Using Text Manipulation Tools to Manage MaxQuant Outputs

Hands-on: Select microbial protein groups from MaxQuant with Select
  1. Select with the following parameters:
    • param-file “Select lines from”: proteinGroups (output of MaxQuant tool)
    • “that”: NOT Matching
    • “the pattern”: (_HUMAN)|(_REVERSED)|(CON)|(con)
  2. Select with the following parameters:
    • param-file “Select lines from”: peptides (output of MaxQuant tool)
    • “that”: NOT Matching
    • “the pattern”: (_HUMAN)|(_REVERSED)|(CON)|(con)
  3. Cut with the following parameters:
    • “Cut columns”: c1
    • param-file “From”: out_file1 (output of Select tool)
  4. Cut with the following parameters:
    • “Cut columns”: c1
    • param-file “From”: out_file1 (output of Select tool)

Generating a list of quantified proteins and peptides

Hands-on: Group quantified proteins
  1. Group with the following parameters:
    • param-file “Select data”: out_file1 (output of Cut tool)
    • “Group by column”: c1
Hands-on: Group quantified peptides
  1. Group with the following parameters:
    • param-file “Select data”: out_file1 (output of Cut tool)
    • “Group by column”: c1

Conclusion

In summary, the implementation of a quantitation workflow using MaxQuant represents a significant advancement in quantitative proteomic research.
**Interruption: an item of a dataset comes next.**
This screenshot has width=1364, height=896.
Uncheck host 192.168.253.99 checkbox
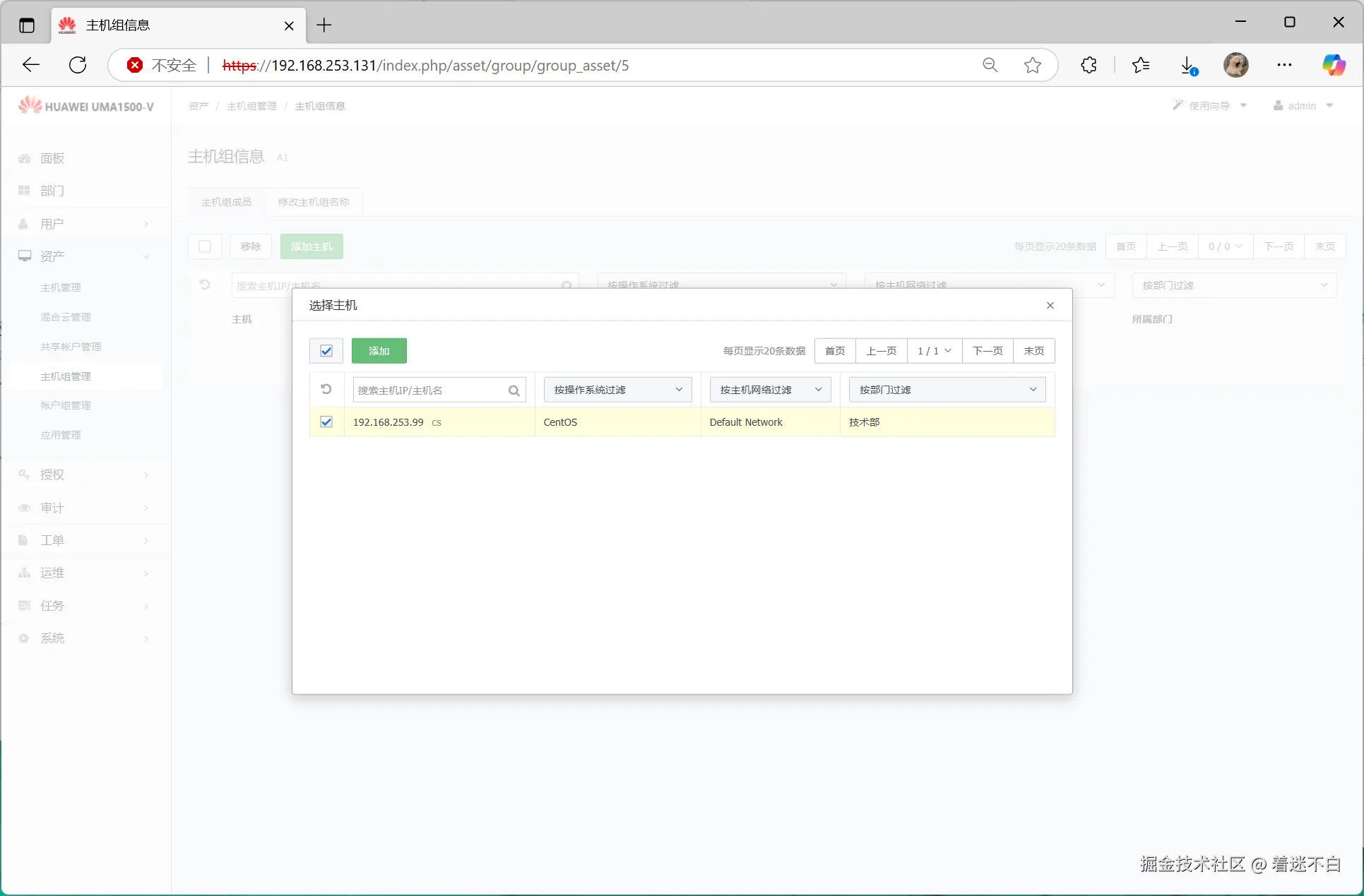[326, 422]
This approach enables precise measurement of protein and peptide abundances, enhancing our ability to unravel the complexities of biological systems. This workflow is instrumental in biomarker discovery, comparative analysis, and understanding differential protein expression by offering detailed insights into quantitative changes across different experimental conditions. Its capacity to generate accurate data supports a wide spectrum of applications, including disease research, drug development, and systems biology investigations. Furthermore, the MaxQuant-based quantitation workflow ensures data quality, enabling reliable and reproducible results. It serves as a vital step for quality control, allowing researchers to draw meaningful conclusions from proteomic experiments confidently.